Il Dr. Timothy Bates ha collaborato con scienziati dell’Università di Edimburgo nel condurre uno studio su 1.300 persone di età compresa tra i 12 ed i 25 anni, nel tentativo – alla fine riuscito - di correlare la capacità di lettura, di scrittura e di compitazione con il diverso assetto allelico (in sostanza la diversità genetica) dei 13 geni che influenzano tali funzioni.
Tali risultati rendono diagnosticabile precocemente, addirittura in fase pre-natale la predisposizione alla dislessia e quindi ipotizzabile un più adeguato e precoce intervento riabilitativo.
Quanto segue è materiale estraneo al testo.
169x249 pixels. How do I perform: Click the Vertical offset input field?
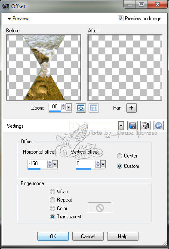click(86, 164)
Questi risultati confermano l’ipotesi avanzata nel 2005 dal professor associato Jeffrey Gruen – della Yale School of Medicine, che era risuscito a correlare le differenze del gene DCDC2 sul cromosoma 6 ad un diverso “cablaggio” cerebrale nelle aree della corteccia temporale (in particolare gli individui affetti da dislessia presentavano una delezione, cioè una zona mancante, su detto gene) e che aveva pronosticato che altri geni fossero implicati in questo disturbo. I risultati genetici (le differenze del gene DCDC2) erano stati confermati da diversità sia anatomiche, repertoriate in fase autoptica su soggetti con dislessia, sia funzionali (monitorate con la PET – tomografia ad emissione di positroni e con la fMRI – imaging da risonanza magnetica funzionale – effettuate durante esercizi di lettura svolti da soggetti con dislessia e paragonati agli stessi test eseguiti su soggetti senza il disturbo).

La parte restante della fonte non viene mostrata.